As we “go to press” on the morning of Nov. 6, Joe Biden appears to have been elected the 46th president of the United States. If so, his lead of four million votes nationally should remove any doubt of the legitimacy of his victory. Whether he can push the Democratic policy agenda through Congress remains to be seen.
What kind of retirement policies will we see from a Biden administration?
The Social Security funding challenge
Biden has already published a Social Security plan. He would presumably try to prevent the 25% across-the-board cut in benefits that might occur if no remedial action is taken. His plan raises taxes on those earning $400,000 per year, but it doesn’t close the program’s funding gap. I expect him to come up with a plan that does.
DOL and annuities
Biden would appoint a new Labor Secretary. He is not likely to nominate a fox to guard the DOL poultry. That is the situation today, where a attorney known for helping corporations frustrate the intent of labor laws has been Secretary for over a year. Biden could appoint Bernie Sanders. That would be newsworthy.
Here’s a guess: A blue Labor secretary would take issue with some of the elements of the SECURE Act. The Obama DOL was skeptical of the consumer-friendliness of both variable and fixed index annuities. As it stands, the SECURE Act does not restrict plan sponsors or life insurers from offering those products in 401(k) plans.
A Biden appointee might feel differently. But Biden has represented Delaware for decades. The tiny coastal state is a famously corporation-friendly space. On the other hand, Biden has promised to help labor unions. The post-1980 US economy has been built on the diminution of trade union clout; that trend helped turn the Rust Belt red. If Biden keeps his promise to workers, Democrats might succeed in weakening the Republican’s near-monopoly on the loyalty of white men without college degrees.
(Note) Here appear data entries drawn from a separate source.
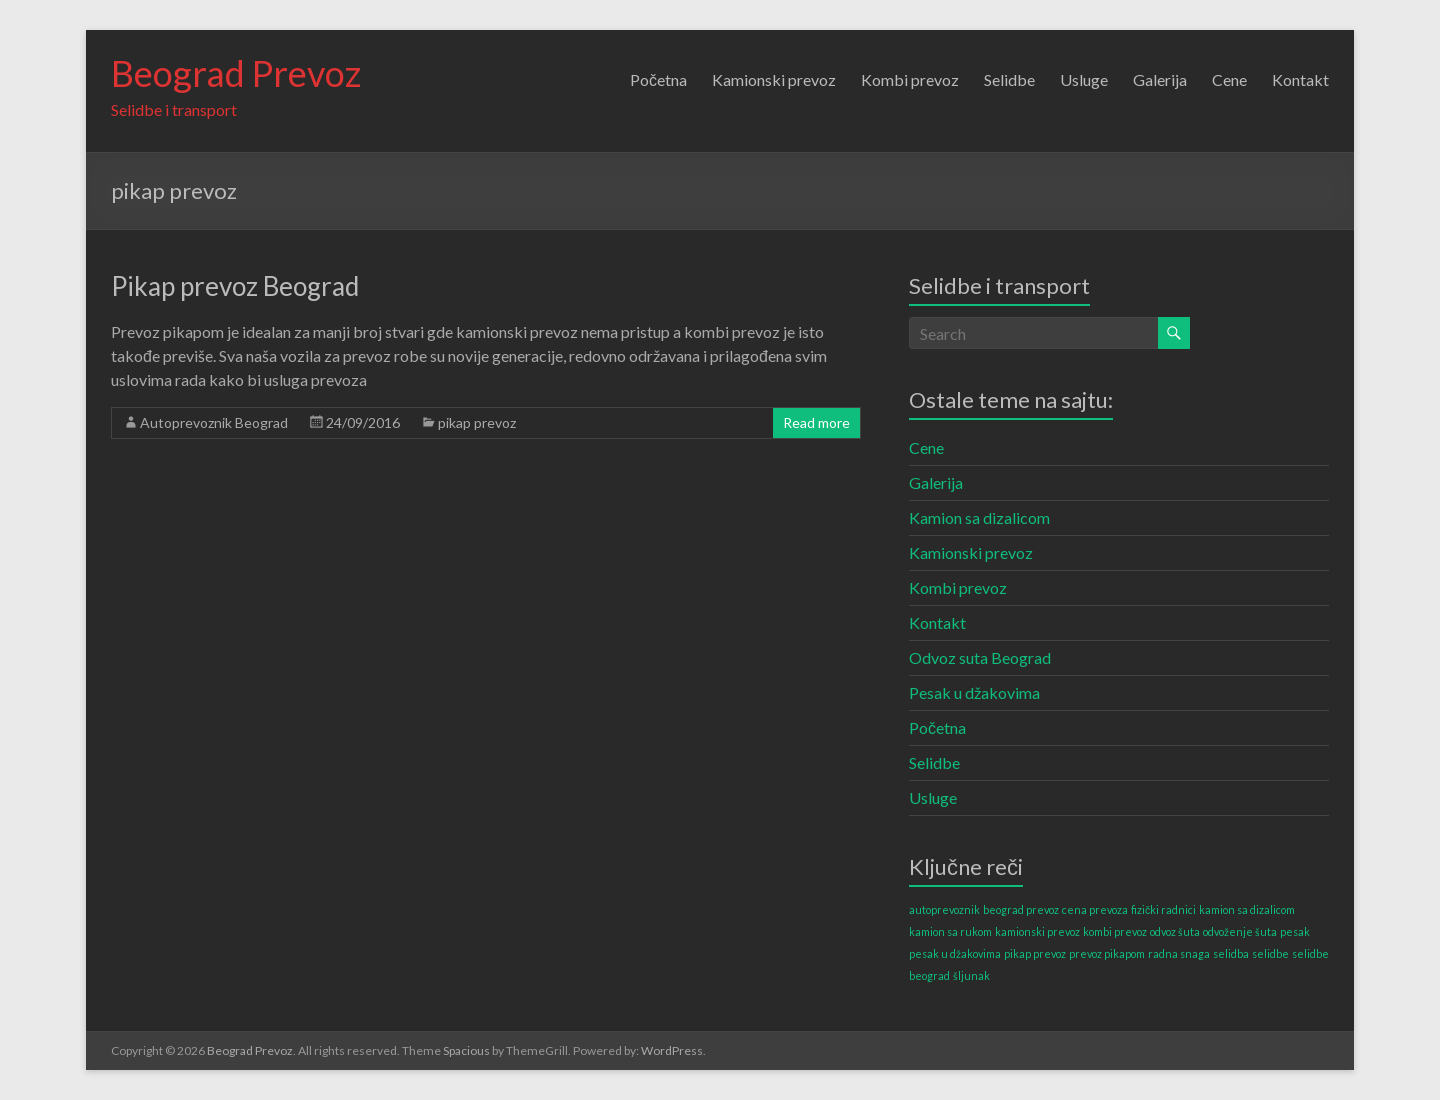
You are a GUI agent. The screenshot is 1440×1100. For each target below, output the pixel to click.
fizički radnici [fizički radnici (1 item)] (1163, 909)
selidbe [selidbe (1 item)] (1270, 953)
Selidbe (1009, 79)
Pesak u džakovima (974, 692)
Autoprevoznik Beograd (214, 422)
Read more (816, 422)
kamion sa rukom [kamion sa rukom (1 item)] (950, 931)
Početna (658, 79)
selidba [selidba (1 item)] (1231, 953)
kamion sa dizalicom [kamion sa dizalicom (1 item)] (1247, 909)
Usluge (1084, 79)
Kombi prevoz (910, 79)
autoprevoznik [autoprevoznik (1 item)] (944, 909)
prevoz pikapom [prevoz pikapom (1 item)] (1107, 953)
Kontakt (1300, 79)
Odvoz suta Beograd (980, 657)
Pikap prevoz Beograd (235, 286)
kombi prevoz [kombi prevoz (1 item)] (1115, 931)
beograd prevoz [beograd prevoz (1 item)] (1021, 909)
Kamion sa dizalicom (979, 517)
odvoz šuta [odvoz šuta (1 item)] (1175, 931)
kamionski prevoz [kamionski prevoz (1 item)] (1037, 931)
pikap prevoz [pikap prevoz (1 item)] (1035, 953)
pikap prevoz (477, 422)
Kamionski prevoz (774, 79)
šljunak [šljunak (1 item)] (971, 975)
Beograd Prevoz (236, 73)
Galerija (1160, 79)
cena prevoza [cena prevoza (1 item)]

Financial literacy at the top
Ideally, Biden will surround himself with advisors who understand how the financial system in the US actually works. I expect his opponents to revert to the false mantra that US fiscal policy is hopelessly hobbled by the national debt and by the massive budget deficits that his predecessors—Democrat and Republican—left behind. He shouldn’t allow that to happen.
Trillion-dollar bailouts of the financial sector in 2008 and 2020 have awakened many Americans to the reality that Uncle Sam has virtually unlimited credit. To a degree that no other sovereign country enjoys, our government’s IOUs (dollars and bonds) are accepted as money, not only domestically but throughout the world.
We need a president who can persuade skeptics that, in the reality, the government—and the country—is never “broke.” Biden might point out that Americans earn about $18 trillion a year and spend about $13 trillion per quarter on goods and services. Americans have saved about $32 trillion for retirement. US financial professionals manage $51.5 trillion in assets (2019), according to Cerulli Associates.
If you counted up all of the assets that can be bought for US money in the US—not just financial assets but everything from land and minerals to intellectual property and college educations—it becomes obvious that we have virtually infinite resources to bank on. Whether we apply the word “trillion” to assets or liabilities, the T-word should no longer scare us. We’re bigger than that.